While partaking in various outdoor activities, children learn to trust in their instincts, and this carries forward for their lifetime. Outdoor activities also challenge children both physically and mentally helping them realize their true potential, which in turn helps greatly boost self-esteem and confidence.


Better Health


Structured outdoor education helps children get out of the house and away from screens and technology. It allows children to explore their surroundings with all their senses, giving them the opportunity to get some physical exercise.


As the childhood obesity epidemic rises, children are increasingly encouraged to spend more time outdoors. Outdoor education also helps educate children on how to be safe and prevent and treat injuries. Many children suffering from asthma or other airborne illnesses also see improvement with spending more time outdoors. At Camp Shohola, even a two-week experience can help bring about a very positive impact among children.


Increasing Communication Skills


Many outdoor activities rely heavily on teamwork and problem solving, helping children improve both their communication and leadership skills. Activities such as camping and hiking require children to initiate discussions, work through conflict, and manage tasks that they may not otherwise encounter.

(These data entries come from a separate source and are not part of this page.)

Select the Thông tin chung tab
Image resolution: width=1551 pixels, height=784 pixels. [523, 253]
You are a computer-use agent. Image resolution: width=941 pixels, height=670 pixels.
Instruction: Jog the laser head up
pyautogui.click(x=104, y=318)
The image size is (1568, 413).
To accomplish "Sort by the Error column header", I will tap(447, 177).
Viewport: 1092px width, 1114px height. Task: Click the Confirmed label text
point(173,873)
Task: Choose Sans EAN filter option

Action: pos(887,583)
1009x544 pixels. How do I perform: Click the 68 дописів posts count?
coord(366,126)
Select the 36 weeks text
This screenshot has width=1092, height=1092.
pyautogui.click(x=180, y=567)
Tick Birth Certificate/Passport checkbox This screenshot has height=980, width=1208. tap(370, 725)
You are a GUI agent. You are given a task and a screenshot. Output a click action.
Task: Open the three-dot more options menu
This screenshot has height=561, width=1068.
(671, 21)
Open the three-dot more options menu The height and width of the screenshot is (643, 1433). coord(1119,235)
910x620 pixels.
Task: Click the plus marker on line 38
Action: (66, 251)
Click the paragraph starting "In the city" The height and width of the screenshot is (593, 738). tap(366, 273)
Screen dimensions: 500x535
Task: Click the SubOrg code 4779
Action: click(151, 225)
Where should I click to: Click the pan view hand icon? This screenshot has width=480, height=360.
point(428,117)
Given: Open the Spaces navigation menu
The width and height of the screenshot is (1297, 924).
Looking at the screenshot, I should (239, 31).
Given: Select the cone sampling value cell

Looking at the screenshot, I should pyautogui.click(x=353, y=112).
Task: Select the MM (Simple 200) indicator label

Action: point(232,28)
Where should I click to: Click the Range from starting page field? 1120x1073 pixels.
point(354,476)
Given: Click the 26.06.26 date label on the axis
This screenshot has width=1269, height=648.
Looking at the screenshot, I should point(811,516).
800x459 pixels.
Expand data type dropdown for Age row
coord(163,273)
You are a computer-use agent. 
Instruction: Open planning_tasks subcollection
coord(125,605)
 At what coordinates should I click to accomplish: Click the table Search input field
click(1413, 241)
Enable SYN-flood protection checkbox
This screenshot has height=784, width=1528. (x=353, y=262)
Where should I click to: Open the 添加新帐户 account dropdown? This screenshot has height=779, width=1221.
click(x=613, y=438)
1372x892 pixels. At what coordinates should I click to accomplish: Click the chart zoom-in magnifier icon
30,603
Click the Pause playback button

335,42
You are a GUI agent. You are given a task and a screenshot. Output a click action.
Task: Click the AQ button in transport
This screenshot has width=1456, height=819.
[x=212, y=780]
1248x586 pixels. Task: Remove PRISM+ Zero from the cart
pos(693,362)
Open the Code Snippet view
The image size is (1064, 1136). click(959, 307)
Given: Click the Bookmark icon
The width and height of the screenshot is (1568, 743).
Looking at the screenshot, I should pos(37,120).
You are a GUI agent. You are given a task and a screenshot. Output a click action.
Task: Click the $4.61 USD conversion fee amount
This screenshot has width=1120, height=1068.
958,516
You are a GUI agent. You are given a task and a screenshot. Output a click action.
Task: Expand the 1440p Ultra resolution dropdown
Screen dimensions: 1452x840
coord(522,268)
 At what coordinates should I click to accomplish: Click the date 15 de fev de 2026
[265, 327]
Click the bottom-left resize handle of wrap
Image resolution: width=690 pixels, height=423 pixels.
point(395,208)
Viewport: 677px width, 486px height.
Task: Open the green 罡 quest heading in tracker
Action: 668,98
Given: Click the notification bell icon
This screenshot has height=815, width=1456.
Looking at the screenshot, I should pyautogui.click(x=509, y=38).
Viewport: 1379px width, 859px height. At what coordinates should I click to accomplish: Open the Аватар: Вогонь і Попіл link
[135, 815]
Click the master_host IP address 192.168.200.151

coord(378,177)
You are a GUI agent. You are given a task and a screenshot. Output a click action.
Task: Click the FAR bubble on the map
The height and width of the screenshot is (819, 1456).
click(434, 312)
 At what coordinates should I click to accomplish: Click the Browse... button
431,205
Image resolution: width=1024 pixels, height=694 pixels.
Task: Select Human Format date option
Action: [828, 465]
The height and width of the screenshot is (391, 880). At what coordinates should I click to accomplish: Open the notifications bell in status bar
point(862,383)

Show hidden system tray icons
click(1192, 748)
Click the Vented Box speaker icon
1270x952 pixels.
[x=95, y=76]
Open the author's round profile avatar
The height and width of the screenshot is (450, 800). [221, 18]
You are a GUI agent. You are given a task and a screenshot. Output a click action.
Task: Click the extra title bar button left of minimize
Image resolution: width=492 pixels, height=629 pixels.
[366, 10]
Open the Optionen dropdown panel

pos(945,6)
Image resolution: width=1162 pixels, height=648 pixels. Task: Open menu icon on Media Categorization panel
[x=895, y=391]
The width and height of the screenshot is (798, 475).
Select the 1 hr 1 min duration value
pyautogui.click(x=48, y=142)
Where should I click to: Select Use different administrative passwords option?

At Camp Shohola, boys learn to rely on each other for support and learn to voice their ideas and concerns in a safe space. In a 2006 study, it was found that being outdoors increases the chances of communication over traditional education methods.


Better Grades


Over the years, many studies have been done that show that there is an increase in school performance and grades through outdoor education. It has been found that standardized test scores, attendance, and children’s attitudes towards school are all positively impacted when they have the means to take part in outdoor learning. It has been postulated that this correlation occurs due to the hands-on learning experiences, and the gratitude that children gain in seeing the value of education firsthand. It has also been found that a child’s cognitive abilities are greatly enhanced and develop better when outdoor education is included.


Mental Health


It has been found that outdoor education leads to decreased levels of stress, and increased amounts of concentration in children. Scientifically, hormones such as serotonin and dopamine are released more when outdoors and completing tasks, helping children feel less anxiety and stress.


Nature itself has been proven to help with stress levels in both children and adults, with studies done in 2014 and 2015 in Japan showing lower levels of cortisol, the stress hormone, in those that took nature walks over urban walks. In another study conducted in 2009 on children with ADHD (attention deficit hyperactivity disorder), it was found that concentration and attention were greatly improved in those children taking a 20-minute greenery nature walk than those in a quiet urban setting. These both come with the added advantage of increased memory and cognitive abilities as well, helping further show the importance of outdoor education.


Camp Shohola’s Final Thoughts


Undeniably, there are many positive effects of outdoor education for children. The best part about the aspects that have been outlined is that children can carry these habits and skills that they pick up through outdoor education with them to adulthood.


Camp Shohola notes that most of the time, people remember and retain what they have learned through practical and hands-on knowledge more than theoretical knowledge. As a result, it is important to instill practical knowledge on children at a young age.